I’m so grateful, however, that Jesus always starts with where we are in order to get us to where we need to be. As we study the miracles of Christ, we see right away that Jesus always met people at their point of need. He got right into their mess so He could give them their miracle.
The Big Question
When Jesus was passing through Jericho for the last time on His way to Jerusalem and the cross, He encountered a blind beggar by the name of Bartimaeus. Bartimaeus cried out to Jesus as the crowds pushed in to get a glimpse of the One they had heard worked miracles.
Jesus stopped and said, “Call him.”
So they called to the blind man, “Cheer up! On your feet! He’s calling you.” Throwing his cloak aside, he jumped to his feet and came to Jesus.
“What do you want me to do for you?” Jesus asked him. The blind man said, “Rabbi, I want to see.” (Mark 10:49–51)
What an interesting question Jesus asked Bartimaeus: “What do you want me to do for you?” Jesus was saying to this blind beggar, “What is the miracle you need most?”
Let’s face it. Bartimaeus had lots of needs. He was poor; he needed money. He was probably homeless; he needed a place to live. He was probably alone in life; he needed friends. He could have given Jesus a long list of miracles he needed.

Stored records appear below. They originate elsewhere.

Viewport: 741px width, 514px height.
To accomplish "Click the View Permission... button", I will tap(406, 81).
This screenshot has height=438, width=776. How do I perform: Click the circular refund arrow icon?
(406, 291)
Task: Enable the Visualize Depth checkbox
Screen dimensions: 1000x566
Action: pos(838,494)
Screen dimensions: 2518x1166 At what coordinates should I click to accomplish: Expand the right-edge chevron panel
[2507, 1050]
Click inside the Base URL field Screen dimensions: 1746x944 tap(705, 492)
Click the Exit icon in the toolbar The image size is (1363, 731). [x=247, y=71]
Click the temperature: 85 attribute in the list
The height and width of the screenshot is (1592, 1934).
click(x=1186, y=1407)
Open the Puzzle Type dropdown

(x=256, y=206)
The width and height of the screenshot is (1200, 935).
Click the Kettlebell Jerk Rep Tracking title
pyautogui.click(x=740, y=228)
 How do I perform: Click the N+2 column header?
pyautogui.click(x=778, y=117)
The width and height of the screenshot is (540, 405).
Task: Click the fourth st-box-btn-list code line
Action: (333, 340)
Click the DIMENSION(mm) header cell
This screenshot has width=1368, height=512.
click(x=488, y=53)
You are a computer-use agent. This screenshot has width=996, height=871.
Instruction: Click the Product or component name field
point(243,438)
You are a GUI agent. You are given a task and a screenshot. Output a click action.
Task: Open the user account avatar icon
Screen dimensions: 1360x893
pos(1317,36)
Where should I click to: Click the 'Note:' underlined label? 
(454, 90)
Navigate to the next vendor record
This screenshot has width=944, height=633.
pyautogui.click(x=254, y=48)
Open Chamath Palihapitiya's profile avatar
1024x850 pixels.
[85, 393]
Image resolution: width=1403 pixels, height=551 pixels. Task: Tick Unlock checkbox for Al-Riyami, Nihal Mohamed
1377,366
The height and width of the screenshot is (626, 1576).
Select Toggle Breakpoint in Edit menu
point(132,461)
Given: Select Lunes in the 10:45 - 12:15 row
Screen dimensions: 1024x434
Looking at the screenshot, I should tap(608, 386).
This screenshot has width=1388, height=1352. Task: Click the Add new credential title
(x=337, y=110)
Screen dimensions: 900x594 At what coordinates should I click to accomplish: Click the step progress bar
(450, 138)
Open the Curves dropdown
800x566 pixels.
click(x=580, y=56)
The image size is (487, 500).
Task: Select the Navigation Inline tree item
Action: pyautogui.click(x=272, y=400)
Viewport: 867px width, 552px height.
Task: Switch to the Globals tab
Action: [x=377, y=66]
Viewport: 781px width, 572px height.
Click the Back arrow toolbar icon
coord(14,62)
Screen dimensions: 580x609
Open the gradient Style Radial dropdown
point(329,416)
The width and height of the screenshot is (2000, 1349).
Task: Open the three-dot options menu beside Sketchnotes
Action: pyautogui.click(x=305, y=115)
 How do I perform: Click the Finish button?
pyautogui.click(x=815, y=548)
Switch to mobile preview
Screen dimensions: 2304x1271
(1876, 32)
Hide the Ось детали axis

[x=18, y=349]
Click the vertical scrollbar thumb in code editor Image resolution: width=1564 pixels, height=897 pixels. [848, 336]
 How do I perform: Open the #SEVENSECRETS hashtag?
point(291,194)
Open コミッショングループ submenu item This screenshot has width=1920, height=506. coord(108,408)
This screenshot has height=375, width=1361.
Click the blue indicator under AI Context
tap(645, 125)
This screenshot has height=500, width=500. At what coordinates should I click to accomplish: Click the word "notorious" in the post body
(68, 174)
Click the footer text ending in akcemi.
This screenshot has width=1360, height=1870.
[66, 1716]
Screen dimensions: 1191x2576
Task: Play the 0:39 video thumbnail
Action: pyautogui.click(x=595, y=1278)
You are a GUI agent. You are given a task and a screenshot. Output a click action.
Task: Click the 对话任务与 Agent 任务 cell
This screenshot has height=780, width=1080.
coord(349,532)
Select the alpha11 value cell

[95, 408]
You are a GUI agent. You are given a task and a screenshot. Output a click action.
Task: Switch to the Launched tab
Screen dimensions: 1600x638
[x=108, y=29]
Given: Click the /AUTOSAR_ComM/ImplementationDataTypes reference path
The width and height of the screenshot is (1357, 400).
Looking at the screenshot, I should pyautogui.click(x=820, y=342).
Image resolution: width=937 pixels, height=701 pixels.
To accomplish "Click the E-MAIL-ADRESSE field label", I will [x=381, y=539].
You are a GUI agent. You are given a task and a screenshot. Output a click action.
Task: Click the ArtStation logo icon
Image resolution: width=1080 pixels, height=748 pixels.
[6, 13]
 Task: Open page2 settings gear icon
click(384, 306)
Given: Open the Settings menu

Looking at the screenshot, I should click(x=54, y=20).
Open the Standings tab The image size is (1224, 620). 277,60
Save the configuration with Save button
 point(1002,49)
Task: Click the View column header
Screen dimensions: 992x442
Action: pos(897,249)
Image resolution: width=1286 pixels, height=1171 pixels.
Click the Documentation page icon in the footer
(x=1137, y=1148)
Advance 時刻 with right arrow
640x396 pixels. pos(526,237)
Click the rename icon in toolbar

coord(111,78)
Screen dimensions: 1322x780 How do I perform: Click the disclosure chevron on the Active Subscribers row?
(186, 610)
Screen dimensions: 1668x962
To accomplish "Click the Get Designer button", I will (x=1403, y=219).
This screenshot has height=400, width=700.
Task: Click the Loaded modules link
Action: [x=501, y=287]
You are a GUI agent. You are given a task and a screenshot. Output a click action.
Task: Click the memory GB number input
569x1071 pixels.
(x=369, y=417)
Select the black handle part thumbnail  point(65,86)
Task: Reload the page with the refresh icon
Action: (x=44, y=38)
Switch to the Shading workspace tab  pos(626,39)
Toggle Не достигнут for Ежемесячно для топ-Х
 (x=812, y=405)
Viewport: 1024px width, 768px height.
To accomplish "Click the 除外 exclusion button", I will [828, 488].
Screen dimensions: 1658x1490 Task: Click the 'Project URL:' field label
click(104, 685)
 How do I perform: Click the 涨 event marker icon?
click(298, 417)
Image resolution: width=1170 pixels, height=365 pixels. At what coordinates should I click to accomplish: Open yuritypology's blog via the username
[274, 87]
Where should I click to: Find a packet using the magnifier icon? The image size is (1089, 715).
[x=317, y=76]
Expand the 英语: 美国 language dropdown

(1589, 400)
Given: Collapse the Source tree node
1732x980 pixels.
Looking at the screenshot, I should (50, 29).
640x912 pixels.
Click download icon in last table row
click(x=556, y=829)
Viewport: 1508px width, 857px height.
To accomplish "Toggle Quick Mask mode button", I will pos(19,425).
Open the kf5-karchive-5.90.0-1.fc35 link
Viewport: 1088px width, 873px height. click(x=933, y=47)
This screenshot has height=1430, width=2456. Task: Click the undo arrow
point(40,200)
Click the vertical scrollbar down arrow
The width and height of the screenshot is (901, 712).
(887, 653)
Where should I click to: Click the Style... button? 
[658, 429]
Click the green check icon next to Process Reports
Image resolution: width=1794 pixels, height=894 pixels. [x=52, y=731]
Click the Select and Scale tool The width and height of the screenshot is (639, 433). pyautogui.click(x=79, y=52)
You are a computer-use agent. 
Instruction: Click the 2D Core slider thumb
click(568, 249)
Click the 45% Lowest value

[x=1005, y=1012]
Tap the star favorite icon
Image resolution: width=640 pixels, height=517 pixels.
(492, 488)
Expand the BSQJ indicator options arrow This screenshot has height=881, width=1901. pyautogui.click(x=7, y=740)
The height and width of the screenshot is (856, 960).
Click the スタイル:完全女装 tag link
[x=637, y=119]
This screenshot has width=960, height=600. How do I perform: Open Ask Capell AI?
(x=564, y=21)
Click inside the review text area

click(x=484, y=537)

Jesus, however, wanted Bartimaeus to ask for the miracle he needed most. The blind beggar didn’t have to think twice. He blurted out, “I want to see.” Really, it was a short prayer for a miracle, but it was prayed to the Son of God, the source of miracles.
I believe that is also the starting point for finding your miracle. Jesus asks you, “What is the miracle you need most?” I know it won’t take hours or even minutes before the answer comes to your mind. It’s the overwhelming burden on your heart right now. Maybe it’s so painful you can barely talk about it. The good news is, all you have to do is whisper it to God.
The pathway to a miracle always starts with God asking you, “What is the miracle you need most?” and you telling God and asking Him for your miracle.
Jesus, being all-knowing God, knew how Bartimaeus was going to answer His question. I believe He wanted Bartimaeus to express the miracle he needed most so that he would always remember it was Jesus who answered his short but heartfelt prayer: “I want to see.”
As you start the journey to find your miracle, recognize that it always begins with a short and simple prayer. Jesus wants you to clarify the miracle you need most and tell Him in prayer. In Matthew 7:7 Jesus said, “Ask and it will be given to you; seek and you will find; knock and the door will be opened to you.”
You will find your miracle only when you seek it by asking the Source of miracles in prayer. Prayer and miracles go hand in hand.
We’ll see in the next chapter that Jesus gave Bartimaeus a much greater and longer-lasting miracle than physical sight. Jesus gave him the miracle of a transformed and redeemed life. Jesus started with the miracle Bartimaeus thought he needed most in order to get him what he really needed most—an eternal relationship with the Son of God.
Jesus always starts by asking you the question “What is the miracle you need most?”
As we go on this adventure in faith together, we will end each chapter with powerful, personal promises from God’s Word that will encourage you and build your faith in the Source of miracles.
So, what is the miracle you need most? Write it down, and ask Jesus to guide you to your miracle.